21. En troisième lieu, les moyens tirés de l’erreur d’appréciation des conséquences de la décision contestée sur la situation personnelle de M. B et de la méconnaissance de l’article 8 de la Convention européenne de sauvegarde des droits de l’homme et des libertés fondamentales ne peuvent qu’être écartés par les motifs retenus au point 10 ci-dessus.
22. En dernier lieu, il résulte des points précédents que le requérant n’est pas fondé à demander l’annulation de la décision de refus d’octroi d’un délai de départ volontaire prise à son encontre. Dès lors, il n’est pas davantage fondé à solliciter l’annulation, par voie de conséquence, de la décision portant interdiction de retour sur le territoire français en litige.
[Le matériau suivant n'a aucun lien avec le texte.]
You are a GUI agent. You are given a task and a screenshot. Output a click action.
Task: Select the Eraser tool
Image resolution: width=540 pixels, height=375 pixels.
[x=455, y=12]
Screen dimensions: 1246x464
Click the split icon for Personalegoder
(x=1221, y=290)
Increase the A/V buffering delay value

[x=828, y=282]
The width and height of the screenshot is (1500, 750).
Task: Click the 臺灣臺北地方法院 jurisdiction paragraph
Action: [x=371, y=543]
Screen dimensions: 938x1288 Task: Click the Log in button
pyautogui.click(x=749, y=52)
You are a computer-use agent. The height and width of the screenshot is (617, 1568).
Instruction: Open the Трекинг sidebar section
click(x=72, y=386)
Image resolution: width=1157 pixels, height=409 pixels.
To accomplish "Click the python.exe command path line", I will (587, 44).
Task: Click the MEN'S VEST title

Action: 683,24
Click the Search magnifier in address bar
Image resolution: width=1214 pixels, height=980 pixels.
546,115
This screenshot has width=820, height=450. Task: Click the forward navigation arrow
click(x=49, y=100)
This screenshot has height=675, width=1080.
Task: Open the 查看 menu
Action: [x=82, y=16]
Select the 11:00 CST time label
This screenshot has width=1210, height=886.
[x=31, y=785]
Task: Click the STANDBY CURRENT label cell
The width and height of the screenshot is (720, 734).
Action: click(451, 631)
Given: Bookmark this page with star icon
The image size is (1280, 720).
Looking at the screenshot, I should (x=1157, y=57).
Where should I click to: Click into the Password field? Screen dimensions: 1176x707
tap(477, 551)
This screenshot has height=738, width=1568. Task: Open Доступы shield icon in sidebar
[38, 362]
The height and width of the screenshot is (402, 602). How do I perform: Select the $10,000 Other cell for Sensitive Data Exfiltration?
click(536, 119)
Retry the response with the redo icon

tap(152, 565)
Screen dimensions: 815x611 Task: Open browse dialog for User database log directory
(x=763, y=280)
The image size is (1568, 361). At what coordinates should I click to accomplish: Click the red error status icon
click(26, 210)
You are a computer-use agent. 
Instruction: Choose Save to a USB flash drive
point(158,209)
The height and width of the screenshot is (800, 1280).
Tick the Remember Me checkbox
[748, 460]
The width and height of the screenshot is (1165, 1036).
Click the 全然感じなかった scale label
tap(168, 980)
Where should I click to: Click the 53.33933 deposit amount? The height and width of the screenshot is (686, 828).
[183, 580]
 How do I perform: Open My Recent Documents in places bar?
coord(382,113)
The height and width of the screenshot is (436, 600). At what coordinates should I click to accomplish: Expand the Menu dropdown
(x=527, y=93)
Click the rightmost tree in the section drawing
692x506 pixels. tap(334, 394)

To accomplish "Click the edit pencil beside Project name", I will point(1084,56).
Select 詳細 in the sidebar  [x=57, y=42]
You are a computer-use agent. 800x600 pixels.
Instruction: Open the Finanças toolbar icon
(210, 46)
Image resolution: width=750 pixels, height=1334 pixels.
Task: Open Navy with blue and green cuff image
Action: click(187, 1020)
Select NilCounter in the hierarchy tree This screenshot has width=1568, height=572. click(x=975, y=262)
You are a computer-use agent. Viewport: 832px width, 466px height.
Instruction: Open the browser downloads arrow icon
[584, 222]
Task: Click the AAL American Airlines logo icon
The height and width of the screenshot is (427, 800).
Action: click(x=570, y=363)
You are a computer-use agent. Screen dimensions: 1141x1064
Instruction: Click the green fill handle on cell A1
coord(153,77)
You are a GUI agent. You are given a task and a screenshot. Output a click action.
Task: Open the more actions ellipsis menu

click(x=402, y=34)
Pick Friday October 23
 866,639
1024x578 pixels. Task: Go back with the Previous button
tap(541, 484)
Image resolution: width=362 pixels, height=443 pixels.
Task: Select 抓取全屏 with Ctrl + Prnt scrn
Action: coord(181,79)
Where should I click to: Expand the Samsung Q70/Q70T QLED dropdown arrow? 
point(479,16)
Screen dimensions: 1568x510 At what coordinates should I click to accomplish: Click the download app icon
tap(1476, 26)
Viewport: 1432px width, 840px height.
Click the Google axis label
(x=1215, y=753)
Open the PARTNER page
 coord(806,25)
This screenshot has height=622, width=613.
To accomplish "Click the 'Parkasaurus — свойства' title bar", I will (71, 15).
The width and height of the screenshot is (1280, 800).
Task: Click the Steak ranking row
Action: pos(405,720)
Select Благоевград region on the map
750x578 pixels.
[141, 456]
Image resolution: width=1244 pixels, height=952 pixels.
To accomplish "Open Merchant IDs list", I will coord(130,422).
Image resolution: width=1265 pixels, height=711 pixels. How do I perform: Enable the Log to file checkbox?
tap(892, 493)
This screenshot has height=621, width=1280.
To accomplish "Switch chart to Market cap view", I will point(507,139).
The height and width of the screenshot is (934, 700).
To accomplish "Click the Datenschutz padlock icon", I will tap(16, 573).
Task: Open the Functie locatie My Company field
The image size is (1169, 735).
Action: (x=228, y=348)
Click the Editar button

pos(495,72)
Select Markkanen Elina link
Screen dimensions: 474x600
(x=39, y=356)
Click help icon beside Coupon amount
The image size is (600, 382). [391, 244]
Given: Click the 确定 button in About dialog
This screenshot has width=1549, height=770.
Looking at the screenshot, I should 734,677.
23. Il résulte de tout ce qui précède que les conclusions à fin d’annulation formulées par M. B doivent être rejetées ainsi que, par voie de conséquence, celles à fin d’injonction et d’astreinte et celles présentées sur le fondement de l’article L. 761-1 du code de justice administrative et de l’article 37 de la loi du 10 juillet 1991.
D E C I D E :
Article 1er : M. B est admis au bénéfice de l’aide juridictionnelle provisoire.
Article 2 : Le surplus des conclusions de la requête de M. B est rejeté.
Article 3 : Le présent jugement sera notifié à M. D B et au préfet de la Seine-Saint-Denis.
Rendu public par mise à disposition au greffe le 12 juillet 2024.
Le magistrat désigné,
L. LacazeLe greffier,
M. Diarouma
La République mande et ordonne au préfet de la Seine-Saint-Denis en ce qui le concerne ou à tous commissaires de justice à ce requis en ce qui concerne les voies de droit commun contre les parties privées, de pourvoir à l’exécution du présent jugement.